Web3 provides greater flexibility for users than Web2, so when building decentralized networks, it is crucial to focus on user retention, and one effective measure to improve user stickiness is to invest in “cultural capital”.
“Cultural Capital” and NFTs
According to Pierre Bourdieu’s theory of capital and class division, “cultural capital” consists of intangible resources such as knowledge, skills, and experiences, which play an important role in social mobility and opportunities. “Economic capital” and “cultural capital” can complement each other—for example, joining a high-end club, attending top schools, or living in specific communities can significantly increase opportunities for personal economic and social improvement.
NFTs, due to their unique nature and their ability to reflect personal identity and “cultural capital,” can create deeper and more complex network effects than fungible tokens (FTs). The network effects driven by NFTs may not grow as rapidly as fungible tokens, but they can build deeper and more loyal relationship networks based on shared “cultural capital,” thus forming stronger defenses and more powerful network effects.
This phenomenon is already evident in the real world, where we can see people’s loyalty to brands such as Hermès, Nike, or Apple. In the virtual world, we are also starting to see the emergence of similar cultures in projects like Pudgy Penguins, Bored Ape Yacht Club, and Animoca Brands’ Mocaverse.
Mocaverse’s Vision
One of the key indicators for measuring the potential of a network is to observe the level of investment it has received, which often represents the growth potential of the network. It is similar to the investment made by a country in infrastructure development—the more investment, the greater the development potential.

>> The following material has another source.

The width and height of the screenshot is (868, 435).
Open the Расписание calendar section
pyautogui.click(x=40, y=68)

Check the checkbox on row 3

Animoca Brands is one of the most active investment institutions in the Web3 field, with more than 450 companies under its umbrella and a balance sheet size of billions of dollars. We will continue to invest to expand our network and its related economic and cultural network effects, which will lay the foundation for the expansion of the Moca Network (an interoperable economy consisting of subnets and users connected by the Mocaverse). At the same time, we will use the native token MOCA to drive the growth of the Animoca Brands network.

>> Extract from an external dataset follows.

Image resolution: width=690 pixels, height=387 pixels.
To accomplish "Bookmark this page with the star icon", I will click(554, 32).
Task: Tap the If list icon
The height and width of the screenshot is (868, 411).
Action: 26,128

So what is Mocaverse? It is an interoperable infrastructure stack designed to enhance network effects and bring together various “cultural capital” and “economic capital” for maximum mutual benefit. Mocaverse will integrate multiple domains, including games, music, sports, animation, NFTs, and digital identities (DID), to build a collaborative ecosystem where each sector can promote the development of the entire ecosystem.
Mocaverse is currently developing Moca ID, a universal identity and reputation layer that spans the entire chain, which will serve as a connection across the ecosystem. Given that Animoca Brands is already one of the most active investment institutions in the Web3 field, this will help drive the growth of the entire Web3 industry. Both Mocaverse and MOCA itself are forms of “cultural capital,” which may still seem somewhat “isolated” today (similar to most NFTs). However, as the reputation layer of Mocaverse grows, its significance will become more socialized.
Our goal is to create a truly reciprocal relationship that brings more value to our portfolio network and incentivizes Mocaverse users based on time, loyalty, and attention. All participants will be able to benefit from this shared network effect, which embodies the core spirit of Web3.